=== Text block ===
We must end this monopoly money financial system where the ordinary people are always the losers!

Goldman Warns Greeks Of “Cyprus-Style Prolonged Bank Holiday” If They “Vote Wrong”

Funny what a difference two months make. Back on October 4, we wrote “Here We Go Again: Greece Will Be In Default Within 15 Months, S&P Warns” and… nobody cared as the Greek stock market meltup continued. Now, after the biggest three-day rout in Greek stock market history (or about 30% lower), and with the overhyped, oversold, oversusbcribed recent Greek 5 Year bond issue available in the open market some 16 points lower, and suddenly everyone cares. Including Goldman Sachs.

Overnight the bank with the $58 trillion in derivative exposure issued a note “From GRecovery to GRelapse” which is quite absent on the usual optimism, cheerfulness and happy-ending we have grown to expect from the bank whose former employee is in charge of the European printing press. Here is the punchline: “In the event of a severe Greek government clash with international lenders, interruption of liquidity provision to Greek banks by the ECB could potentially even lead to a Cyprus-style prolonged “bank holiday”. And market fears for potential Euro-exit risks could rise at that point.

Dear Greeks, “don’t vote wrong” as EU’s Juncker urges you – you have been warned.

Here is the full note.

Why Have Greek Assets Tumbled?

Over the last three months, Greek assets have come under intense selling pressure. The 10y Greek government bond trades at a yield of 9.1% compared to 5.5% in September and the Athens stock exchange is trading 32% lower over the same time-frame (and 40% below the post-crisis peak). As we have written extensively, this deterioration in market conditions has taken place despite an ongoing improvement in macroeconomic indicators. Markets have sold off on the back of election uncertainty ahead of a key year for Greece’s recovery process.

Greece needs official sector funding to pass the 2015 funding hump and ensure financial stability.

Indeed 2015 is a pivotal year for Greece. The most recent growth data prints suggest that the recovery may be gaining momentum. But financial risks still lurk, which could destabilize the Greek economy back into recession. More specifically, 2015 is the last year the government faces large financing needs, nearing €24bn (net of the established primary surplus). Part of those needs may be covered with domestic resources (see Box 1). However, additional funds will likely be required to ensure the government is able to meet its liabilities. As discussed in Box 1, the additional funds required may range between €6bn and €15bn depending on different economic assumptions.

=== Things to do ===
a - Output everything in the Greek markets article from "Goldman Warns Greeks" down to "Including Goldman Sachs.".
b - Answer these questions from the Greek markets article:
(i) What derivative exposure is attributed to the bank that issued the note?
(ii) At what yield does the 10y Greek government bond trade?
(iii) What range is given for the additional funds that may be required?
c - Extend the Greek markets article, picking up after its final sentence.
The data that comes next has no connection to the Greek markets article.

=== Data shown ===
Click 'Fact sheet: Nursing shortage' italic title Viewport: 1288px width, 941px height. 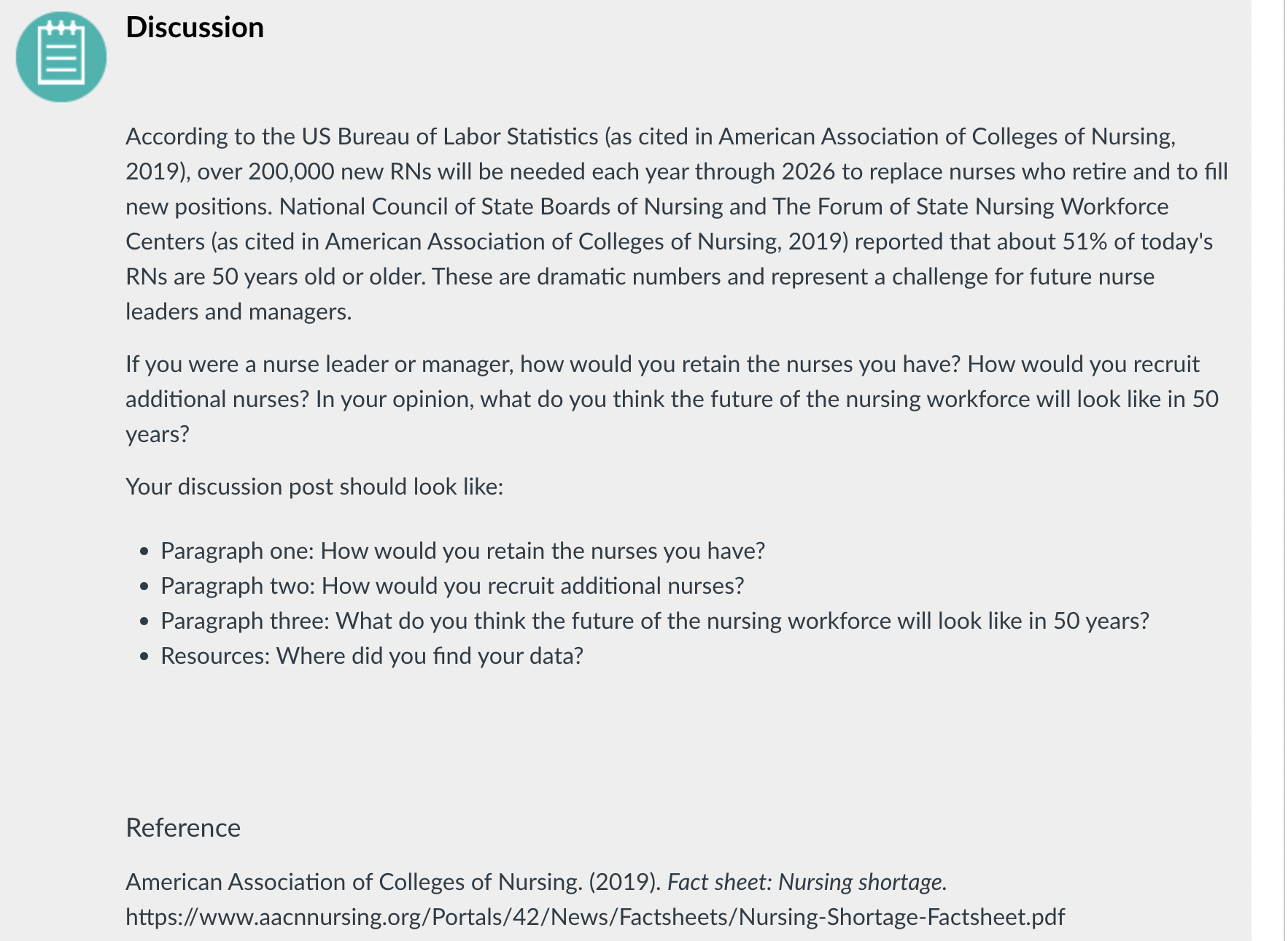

=== Per-task outputs ===
a -
Goldman Warns Greeks Of “Cyprus-Style Prolonged Bank Holiday” If They “Vote Wrong”

Funny what a difference two months make. Back on October 4, we wrote “Here We Go Again: Greece Will Be In Default Within 15 Months, S&P Warns” and… nobody cared as the Greek stock market meltup continued. Now, after the biggest three-day rout in Greek stock market history (or about 30% lower), and with the overhyped, oversold, oversusbcribed recent Greek 5 Year bond issue available in the open market some 16 points lower, and suddenly everyone cares. Including Goldman Sachs.

b -
(i) $58 trillion
(ii) 9.1%
(iii) Between €6bn and €15bn

c -
It is important to note that from 2016 onwards, overall financing needs become a lot more manageable (compared to €24bn in 2015) – at or below €10bn until 2022 (lower primary surpluses or higher bond yields than the ones provisioned in the program could push these calculations up somewhat).

With government bond yields at prohibitively high levels, the Greek government will require official sector financing to provide the additional funds for 2015. €7.1bn of IMF funds are currently available as part of the Greek assistance program under relevant conditionality. In addition, the Eurogroup decided on Monday to grant Greece a precautionary credit line (ECCL) provided Greece completes the ongoing review by end of February. There are three main items to be agreed on for the current review to reach a conclusion: a) further reform in labor markets and in union legislation, b) further pension system reform, and c) further budget cuts. Greece is also likely stay under close economic supervision thereafter.

Political complications arise with the presidential vote.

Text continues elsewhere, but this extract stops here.